Try it ▸
Answer these questions using the table on TrialNet recent onset type 1 diabetes trials below:
1. What control group mean on the transformed scale did all the studies assume?
2. What design allocation was used in the Abatacept TN-09 trial?
3. How many subjects did the randomization error allocate to the unintended treatment of MMF only?

Characteristics of the Five TrialNet Recent Onset Type 1 Diabetes Trials (All studies assumed the same control group mean at the primary on-study time for analysis to be 0.248 with a standard deviation of 0.179 [6]. Both these estimates are on the transformed scale: f(x) = log[x_i + 1] on which the primary analysis was conducted. The inverse transform f⁻¹(y) = exp(y) − 1 returns values to the more meaningful mole concentration scale e.g., f⁻¹(0.248) = 0.281 pmol/ml.

Subject Characteristic/Statistic	MMF ± DZB TN-02*	Rituximab TN-05	GAD TN-08	Abatacept TN-09	Canakinumab TN-14
Number Randomized Control: Experimental(s)	42:31:41	29:52Δ	48:49:48	35:77	22:47
Age
Median	15.0	16.1	15.2	12.9	11.1
1st & 3rd Quartiles	12.4, 22.9	13.2, 23.4	10.6, 20.6	10.1, 17.3	9.2, 15.7
Range	8.7 – 46.1	8.3 – 40.5	3.6 – 45.8	6.5 – 36.8	6.1 – 31.9
Gender
Male	68 (59.6%)	50 (61.7%)	81 (55.9%)	66 (58.9%)	38 (55.1%)
Female	46 (40.4%)	31 (38.3%)	64 (44.1%)	46 (41.1%)	31 (44.9%)
C-Peptide AUC Mean†
Baseline Mean (pmol/ml)	0.660	0.712	0.697	0.706	0.611
12-month Mean (pmol/ml)	0.366	0.522	0.404	0.476	0.388
Minimum Detectable Difference‡ $\frac{{\mu }_{C-\mathit{\text{Pep}}}^{\mathit{\text{Expermntl}}.}}{{\mu }_{C-\mathit{\text{Pep}}}^{\mathit{\text{Placebo}}}}$	$\frac{0.464}{0.281}=1.65$	$\frac{0.464}{0.281}=1.65$	$\frac{0.450}{0.281}=1.60$	$\frac{0.422}{0.281}=1.50$	$\frac{0.464}{0.281}=1.65$
Design alpha-level (sidedness of test)	0.0167 (1)	0.05 (1)	0.025 (1)	0.05 (1)	0.05 (1)
Design Allocation	1:1:1	1:2	1:1:1	1:2	1:2
Sample Size Goal•	40×3=120	20+39	38×3=114	32+64=96	20+40=60

^*MMF = Mycophenolate Mofetil; DZB = Daclizumab; Originally designed as a 3-arm trial: placebo, MMF only, and MMF + DZB, an error in the randomization system allocated 12 subjects to the unintended treatment of MMF only. These 12 were excluded from all analyses conducted in this manuscript.

Pixel coordinate grounding data:
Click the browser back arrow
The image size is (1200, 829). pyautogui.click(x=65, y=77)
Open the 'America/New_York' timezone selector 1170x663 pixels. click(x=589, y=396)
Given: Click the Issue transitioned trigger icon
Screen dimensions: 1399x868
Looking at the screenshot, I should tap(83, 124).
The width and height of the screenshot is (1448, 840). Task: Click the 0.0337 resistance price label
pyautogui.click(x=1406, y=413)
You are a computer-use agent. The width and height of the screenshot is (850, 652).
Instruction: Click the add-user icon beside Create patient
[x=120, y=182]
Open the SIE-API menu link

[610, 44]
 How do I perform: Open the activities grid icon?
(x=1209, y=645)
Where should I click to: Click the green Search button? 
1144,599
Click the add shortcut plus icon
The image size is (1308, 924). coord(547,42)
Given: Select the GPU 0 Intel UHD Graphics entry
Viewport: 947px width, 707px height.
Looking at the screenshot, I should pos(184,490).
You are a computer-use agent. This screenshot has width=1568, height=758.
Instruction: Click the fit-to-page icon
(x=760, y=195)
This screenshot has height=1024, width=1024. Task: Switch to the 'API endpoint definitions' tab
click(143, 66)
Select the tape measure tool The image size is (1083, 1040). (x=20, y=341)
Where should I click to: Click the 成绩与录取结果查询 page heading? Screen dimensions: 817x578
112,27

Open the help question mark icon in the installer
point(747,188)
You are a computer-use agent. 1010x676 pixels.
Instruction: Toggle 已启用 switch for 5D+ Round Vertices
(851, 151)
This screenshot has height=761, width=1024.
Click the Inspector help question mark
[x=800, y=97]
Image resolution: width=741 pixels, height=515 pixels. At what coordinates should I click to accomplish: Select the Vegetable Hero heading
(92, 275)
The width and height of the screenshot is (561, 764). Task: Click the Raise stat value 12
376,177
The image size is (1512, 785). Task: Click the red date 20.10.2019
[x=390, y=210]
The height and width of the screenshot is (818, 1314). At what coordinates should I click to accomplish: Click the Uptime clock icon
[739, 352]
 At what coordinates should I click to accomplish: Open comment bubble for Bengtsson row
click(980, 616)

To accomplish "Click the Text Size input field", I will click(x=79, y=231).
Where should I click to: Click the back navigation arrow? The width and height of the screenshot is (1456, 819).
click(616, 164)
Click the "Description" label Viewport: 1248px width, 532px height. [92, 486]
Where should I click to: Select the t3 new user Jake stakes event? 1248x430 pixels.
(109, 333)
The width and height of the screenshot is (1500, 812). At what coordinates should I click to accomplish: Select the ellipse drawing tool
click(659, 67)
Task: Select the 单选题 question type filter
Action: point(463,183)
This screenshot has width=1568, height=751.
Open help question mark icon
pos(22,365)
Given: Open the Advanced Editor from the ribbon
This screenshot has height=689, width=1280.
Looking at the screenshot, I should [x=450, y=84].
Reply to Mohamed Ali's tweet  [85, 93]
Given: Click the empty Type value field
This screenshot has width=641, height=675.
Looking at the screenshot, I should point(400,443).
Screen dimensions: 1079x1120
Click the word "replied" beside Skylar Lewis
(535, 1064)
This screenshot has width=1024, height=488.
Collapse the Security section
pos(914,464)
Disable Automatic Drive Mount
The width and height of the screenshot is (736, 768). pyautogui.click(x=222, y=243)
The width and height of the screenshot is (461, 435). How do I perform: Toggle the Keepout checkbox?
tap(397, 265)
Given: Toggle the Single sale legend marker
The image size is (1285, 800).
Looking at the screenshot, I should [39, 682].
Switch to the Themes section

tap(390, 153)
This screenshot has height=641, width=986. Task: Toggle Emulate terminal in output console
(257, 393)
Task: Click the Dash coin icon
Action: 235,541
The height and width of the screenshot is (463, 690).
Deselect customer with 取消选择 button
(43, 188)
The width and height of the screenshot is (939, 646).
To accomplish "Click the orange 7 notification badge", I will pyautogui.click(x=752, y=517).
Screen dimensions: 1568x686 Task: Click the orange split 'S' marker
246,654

Task answer ▸
1. 0.248
2. 1:2
3. 12